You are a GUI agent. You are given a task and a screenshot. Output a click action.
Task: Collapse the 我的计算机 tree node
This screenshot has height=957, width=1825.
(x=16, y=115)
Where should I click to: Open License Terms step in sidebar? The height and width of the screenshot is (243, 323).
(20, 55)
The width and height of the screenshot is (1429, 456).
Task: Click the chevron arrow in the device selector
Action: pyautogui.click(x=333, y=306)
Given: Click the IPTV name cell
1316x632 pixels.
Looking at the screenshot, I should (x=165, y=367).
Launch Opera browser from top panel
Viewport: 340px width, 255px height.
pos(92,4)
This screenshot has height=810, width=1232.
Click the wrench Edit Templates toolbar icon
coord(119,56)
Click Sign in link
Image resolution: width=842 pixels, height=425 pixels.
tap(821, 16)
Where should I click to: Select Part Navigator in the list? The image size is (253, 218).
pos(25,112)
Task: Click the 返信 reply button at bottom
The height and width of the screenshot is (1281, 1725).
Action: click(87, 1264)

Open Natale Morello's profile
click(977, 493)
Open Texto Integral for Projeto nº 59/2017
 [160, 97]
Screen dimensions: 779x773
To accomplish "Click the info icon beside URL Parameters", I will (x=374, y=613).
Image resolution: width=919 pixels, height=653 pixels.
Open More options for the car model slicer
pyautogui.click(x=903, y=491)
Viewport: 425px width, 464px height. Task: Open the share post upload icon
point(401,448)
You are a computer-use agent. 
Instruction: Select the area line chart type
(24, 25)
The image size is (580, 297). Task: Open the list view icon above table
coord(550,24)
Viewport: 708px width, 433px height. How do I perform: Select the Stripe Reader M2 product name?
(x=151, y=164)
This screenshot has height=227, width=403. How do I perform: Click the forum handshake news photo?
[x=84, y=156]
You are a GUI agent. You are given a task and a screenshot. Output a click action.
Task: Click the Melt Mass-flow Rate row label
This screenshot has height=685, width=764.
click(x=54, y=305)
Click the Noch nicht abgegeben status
- - - - - - -
• [Task goal]:
Only the line containing "Open More options for the car model slicer" and the lines after it, up to and including the last line of the data, should appear in the answer, exactly as written.

• [Response area]:
Open More options for the car model slicer
pyautogui.click(x=903, y=491)
Viewport: 425px width, 464px height. Task: Open the share post upload icon
point(401,448)
You are a computer-use agent. 
Instruction: Select the area line chart type
(24, 25)
The image size is (580, 297). Task: Open the list view icon above table
coord(550,24)
Viewport: 708px width, 433px height. How do I perform: Select the Stripe Reader M2 product name?
(x=151, y=164)
This screenshot has height=227, width=403. How do I perform: Click the forum handshake news photo?
[x=84, y=156]
You are a GUI agent. You are given a task and a screenshot. Output a click action.
Task: Click the Melt Mass-flow Rate row label
This screenshot has height=685, width=764.
click(x=54, y=305)
Click the Noch nicht abgegeben status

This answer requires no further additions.